#### What needs to be done
Copy each of the following items verbatim, line by line.

===== Extracted data =====

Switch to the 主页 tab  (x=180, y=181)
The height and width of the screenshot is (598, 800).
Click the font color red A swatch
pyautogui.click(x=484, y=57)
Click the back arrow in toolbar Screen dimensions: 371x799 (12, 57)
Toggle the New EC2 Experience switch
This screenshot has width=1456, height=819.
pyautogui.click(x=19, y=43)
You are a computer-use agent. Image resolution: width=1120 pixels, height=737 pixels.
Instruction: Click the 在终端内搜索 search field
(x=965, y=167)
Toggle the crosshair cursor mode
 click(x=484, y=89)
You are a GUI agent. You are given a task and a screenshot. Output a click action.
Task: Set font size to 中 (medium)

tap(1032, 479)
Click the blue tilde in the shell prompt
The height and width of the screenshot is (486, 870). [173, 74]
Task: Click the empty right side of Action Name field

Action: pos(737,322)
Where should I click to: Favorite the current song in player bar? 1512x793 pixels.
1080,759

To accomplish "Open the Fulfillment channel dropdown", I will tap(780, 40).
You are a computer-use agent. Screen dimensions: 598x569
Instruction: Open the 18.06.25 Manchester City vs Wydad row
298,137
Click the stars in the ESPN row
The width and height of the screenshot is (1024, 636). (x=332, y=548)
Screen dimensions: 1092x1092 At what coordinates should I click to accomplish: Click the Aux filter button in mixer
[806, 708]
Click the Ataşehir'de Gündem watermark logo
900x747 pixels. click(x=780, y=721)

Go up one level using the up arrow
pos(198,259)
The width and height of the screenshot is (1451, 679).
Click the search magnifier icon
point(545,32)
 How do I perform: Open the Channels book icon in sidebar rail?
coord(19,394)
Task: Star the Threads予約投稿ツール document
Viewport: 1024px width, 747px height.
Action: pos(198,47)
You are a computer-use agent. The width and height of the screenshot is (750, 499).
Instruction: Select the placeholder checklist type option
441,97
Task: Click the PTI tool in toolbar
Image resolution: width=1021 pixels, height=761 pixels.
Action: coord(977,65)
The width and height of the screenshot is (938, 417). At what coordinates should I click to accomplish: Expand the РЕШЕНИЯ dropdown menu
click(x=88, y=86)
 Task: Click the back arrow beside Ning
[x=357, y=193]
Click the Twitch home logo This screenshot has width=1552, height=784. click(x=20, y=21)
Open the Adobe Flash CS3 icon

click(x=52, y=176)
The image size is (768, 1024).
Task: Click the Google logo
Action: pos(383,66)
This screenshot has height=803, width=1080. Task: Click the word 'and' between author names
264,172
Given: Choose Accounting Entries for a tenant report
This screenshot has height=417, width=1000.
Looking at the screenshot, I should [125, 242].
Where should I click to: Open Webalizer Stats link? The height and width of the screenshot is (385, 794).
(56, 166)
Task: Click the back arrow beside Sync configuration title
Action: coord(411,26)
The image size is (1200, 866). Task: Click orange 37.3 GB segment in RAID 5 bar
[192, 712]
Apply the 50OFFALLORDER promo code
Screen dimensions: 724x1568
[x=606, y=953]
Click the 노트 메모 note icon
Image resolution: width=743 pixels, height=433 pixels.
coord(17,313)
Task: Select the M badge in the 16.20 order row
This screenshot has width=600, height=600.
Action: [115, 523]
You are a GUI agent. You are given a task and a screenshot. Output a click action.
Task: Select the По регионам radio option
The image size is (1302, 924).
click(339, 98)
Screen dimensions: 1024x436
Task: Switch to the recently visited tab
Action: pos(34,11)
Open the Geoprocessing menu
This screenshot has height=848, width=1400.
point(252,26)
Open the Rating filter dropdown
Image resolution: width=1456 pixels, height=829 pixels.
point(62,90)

=====

#### Task result
Switch to the 主页 tab  (x=180, y=181)
The height and width of the screenshot is (598, 800).
Click the font color red A swatch
pyautogui.click(x=484, y=57)
Click the back arrow in toolbar Screen dimensions: 371x799 (12, 57)
Toggle the New EC2 Experience switch
This screenshot has width=1456, height=819.
pyautogui.click(x=19, y=43)
You are a computer-use agent. Image resolution: width=1120 pixels, height=737 pixels.
Instruction: Click the 在终端内搜索 search field
(x=965, y=167)
Toggle the crosshair cursor mode
 click(x=484, y=89)
You are a GUI agent. You are given a task and a screenshot. Output a click action.
Task: Set font size to 中 (medium)

tap(1032, 479)
Click the blue tilde in the shell prompt
The height and width of the screenshot is (486, 870). [173, 74]
Task: Click the empty right side of Action Name field

Action: pos(737,322)
Where should I click to: Favorite the current song in player bar? 1512x793 pixels.
1080,759

To accomplish "Open the Fulfillment channel dropdown", I will tap(780, 40).
You are a computer-use agent. Screen dimensions: 598x569
Instruction: Open the 18.06.25 Manchester City vs Wydad row
298,137
Click the stars in the ESPN row
The width and height of the screenshot is (1024, 636). (x=332, y=548)
Screen dimensions: 1092x1092 At what coordinates should I click to accomplish: Click the Aux filter button in mixer
[806, 708]
Click the Ataşehir'de Gündem watermark logo
900x747 pixels. click(x=780, y=721)

Go up one level using the up arrow
pos(198,259)
The width and height of the screenshot is (1451, 679).
Click the search magnifier icon
point(545,32)
 How do I perform: Open the Channels book icon in sidebar rail?
coord(19,394)
Task: Star the Threads予約投稿ツール document
Viewport: 1024px width, 747px height.
Action: pos(198,47)
You are a computer-use agent. The width and height of the screenshot is (750, 499).
Instruction: Select the placeholder checklist type option
441,97
Task: Click the PTI tool in toolbar
Image resolution: width=1021 pixels, height=761 pixels.
Action: coord(977,65)
The width and height of the screenshot is (938, 417). At what coordinates should I click to accomplish: Expand the РЕШЕНИЯ dropdown menu
click(x=88, y=86)
 Task: Click the back arrow beside Ning
[x=357, y=193]
Click the Twitch home logo This screenshot has width=1552, height=784. click(x=20, y=21)
Open the Adobe Flash CS3 icon

click(x=52, y=176)
The image size is (768, 1024).
Task: Click the Google logo
Action: pos(383,66)
This screenshot has height=803, width=1080. Task: Click the word 'and' between author names
264,172
Given: Choose Accounting Entries for a tenant report
This screenshot has height=417, width=1000.
Looking at the screenshot, I should [125, 242].
Where should I click to: Open Webalizer Stats link? The height and width of the screenshot is (385, 794).
(56, 166)
Task: Click the back arrow beside Sync configuration title
Action: coord(411,26)
The image size is (1200, 866). Task: Click orange 37.3 GB segment in RAID 5 bar
[192, 712]
Apply the 50OFFALLORDER promo code
Screen dimensions: 724x1568
[x=606, y=953]
Click the 노트 메모 note icon
Image resolution: width=743 pixels, height=433 pixels.
coord(17,313)
Task: Select the M badge in the 16.20 order row
This screenshot has width=600, height=600.
Action: [115, 523]
You are a GUI agent. You are given a task and a screenshot. Output a click action.
Task: Select the По регионам radio option
The image size is (1302, 924).
click(339, 98)
Screen dimensions: 1024x436
Task: Switch to the recently visited tab
Action: pos(34,11)
Open the Geoprocessing menu
This screenshot has height=848, width=1400.
point(252,26)
Open the Rating filter dropdown
Image resolution: width=1456 pixels, height=829 pixels.
point(62,90)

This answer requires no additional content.